Out of the 13 tertiary hospitals in southern Ethiopia, five hospitals were selected by lottery method: Worabe tertiary hospital, Butajira tertiary hospital, Attat Tertiary hospital, Nigist Eleni Mohammed Memorial tertiary hospital, and Mercy tertiary hospital. Obstetric case management reports and registration books were observed over the last three months (February 1-May 1) to assess the obstetric client/patient flow rate of the respective hospitals. The sample size for each hospital was proportionally distributed based on their client flow as follows: Worabe tertiary hospital (21 cases and 62 controls), Butajira tertiary hospital (25 cases and 75 controls), Attat Tertiary hospital (9 cases and 26 controls), Nigist Eleni Mohammed Memorial tertiary hospital (14 cases and 42 controls), and Mercy tertiary hospital (12 cases and 36 controls).
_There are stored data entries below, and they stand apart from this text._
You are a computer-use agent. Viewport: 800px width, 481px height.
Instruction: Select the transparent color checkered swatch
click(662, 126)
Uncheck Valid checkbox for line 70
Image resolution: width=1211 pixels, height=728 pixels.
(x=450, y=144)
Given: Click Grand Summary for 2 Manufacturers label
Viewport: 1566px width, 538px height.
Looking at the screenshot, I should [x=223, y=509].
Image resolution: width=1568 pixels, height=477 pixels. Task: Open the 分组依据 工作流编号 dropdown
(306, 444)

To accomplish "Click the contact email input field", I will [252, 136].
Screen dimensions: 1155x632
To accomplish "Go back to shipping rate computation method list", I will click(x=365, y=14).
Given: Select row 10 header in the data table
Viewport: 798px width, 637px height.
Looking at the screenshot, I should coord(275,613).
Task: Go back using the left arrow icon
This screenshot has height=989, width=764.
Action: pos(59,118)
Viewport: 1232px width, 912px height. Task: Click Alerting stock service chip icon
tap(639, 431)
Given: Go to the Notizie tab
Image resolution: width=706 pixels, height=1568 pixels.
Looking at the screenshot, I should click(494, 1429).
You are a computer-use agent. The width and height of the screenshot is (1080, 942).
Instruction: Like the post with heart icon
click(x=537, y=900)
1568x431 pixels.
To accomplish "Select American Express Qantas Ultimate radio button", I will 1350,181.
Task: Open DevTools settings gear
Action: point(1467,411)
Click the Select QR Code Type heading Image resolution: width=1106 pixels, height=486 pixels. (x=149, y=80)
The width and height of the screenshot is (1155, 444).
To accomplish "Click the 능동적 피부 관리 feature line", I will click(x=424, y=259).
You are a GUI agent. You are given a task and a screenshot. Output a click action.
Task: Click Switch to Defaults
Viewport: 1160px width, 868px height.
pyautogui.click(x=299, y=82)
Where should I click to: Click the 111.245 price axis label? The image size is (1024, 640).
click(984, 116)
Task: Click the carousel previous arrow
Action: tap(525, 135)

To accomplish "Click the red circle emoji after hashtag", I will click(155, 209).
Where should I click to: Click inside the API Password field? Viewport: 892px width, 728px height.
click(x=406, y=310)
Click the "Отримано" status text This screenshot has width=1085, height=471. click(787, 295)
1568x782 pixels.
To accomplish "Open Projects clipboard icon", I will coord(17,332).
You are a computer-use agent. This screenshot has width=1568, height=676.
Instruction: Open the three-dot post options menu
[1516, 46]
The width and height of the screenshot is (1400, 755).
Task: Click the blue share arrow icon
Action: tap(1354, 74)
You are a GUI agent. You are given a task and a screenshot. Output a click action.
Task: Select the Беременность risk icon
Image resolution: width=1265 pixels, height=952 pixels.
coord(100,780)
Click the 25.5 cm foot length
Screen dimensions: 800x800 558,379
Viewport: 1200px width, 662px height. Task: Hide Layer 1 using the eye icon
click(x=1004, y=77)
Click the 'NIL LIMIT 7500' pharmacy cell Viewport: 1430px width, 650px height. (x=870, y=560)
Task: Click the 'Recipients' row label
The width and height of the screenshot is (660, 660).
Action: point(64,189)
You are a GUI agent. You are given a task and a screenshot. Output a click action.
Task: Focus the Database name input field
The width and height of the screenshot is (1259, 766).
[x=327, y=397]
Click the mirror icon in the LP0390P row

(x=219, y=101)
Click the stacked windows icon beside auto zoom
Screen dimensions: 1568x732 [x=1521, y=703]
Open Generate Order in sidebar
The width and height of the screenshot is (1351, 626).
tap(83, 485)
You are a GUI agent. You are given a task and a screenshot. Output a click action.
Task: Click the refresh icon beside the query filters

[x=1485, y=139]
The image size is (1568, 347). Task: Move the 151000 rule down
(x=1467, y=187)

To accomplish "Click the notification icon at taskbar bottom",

Cases were then recruited consecutively at the time of the discharge, while controls were picked by using a systematic method of sampling. The interval (K) was determined by dividing the average number of controls who visited each hospital in the previous three months by the proportionally allocated control sample size for each hospital.

Data collection tool, procedure, and personnel

The data were collected using a pre-tested, standardized, interviewer-administered questionnaire, along with a standardized Near-miss abstraction checklist after possible adjustment to the local context [5, 7, 16, 25, 26, 31]. The WHO near-miss assessment criteria have been used to classify cases and control [5]. The questionnaire consisted of five main parts: socio-economic and demographic variables of mothers, obstetric characteristics, medical history, practice towards birth preparedness and complication readiness (BPCR) plan, and maternal health service-related characteristics. A tool adapted from the EDHS 2016 report was used to assess the socioeconomic status of study participants’ households [32]. Data that could not be accessed by interviews such as obstetric complications diagnosis, management provided, and findings of laboratory investigation were extracted from patient medical records and discharge summaries. As data collectors, five midwife nurses who have obstetric care experience (one per hospital) and who can speak the local language were recruited. As supervisors, five public health professionals who have a bachelor’s degree have been recruited.

Data quality management

To ensure accuracy, the questionnaire was prepared in English, translated to Amharic by experts in that language, and back-translated to English separately by two individuals. Both data collectors and supervisors were provided with intensive training lasting one day which aimed at data collection procedure, the objective of the study, the contents of the questionnaires, how to approach the respondents, how to deal with the difficulties that might occur during the data collection process, and on the issues of confidentiality and privacy. One week before the actual data collection, a pre-test was conducted at Wolliso specialized hospital for 5 percent of the sample size (4 cases and 12 controls), and feedback was incorporated accordingly to better completion of the questionnaires. All healthcare workers operating in each hospital’s MNCH case team have been sensitized to the issue to alert enumerators when they suspect near-miss events. Besides, on the wall of each ward, the parameters for the MNM were posted. Frequent checks were carried out by the Principal Investigator and Supervisors on the consistency and completeness of the data gathered and appropriate corrections were made on the spot.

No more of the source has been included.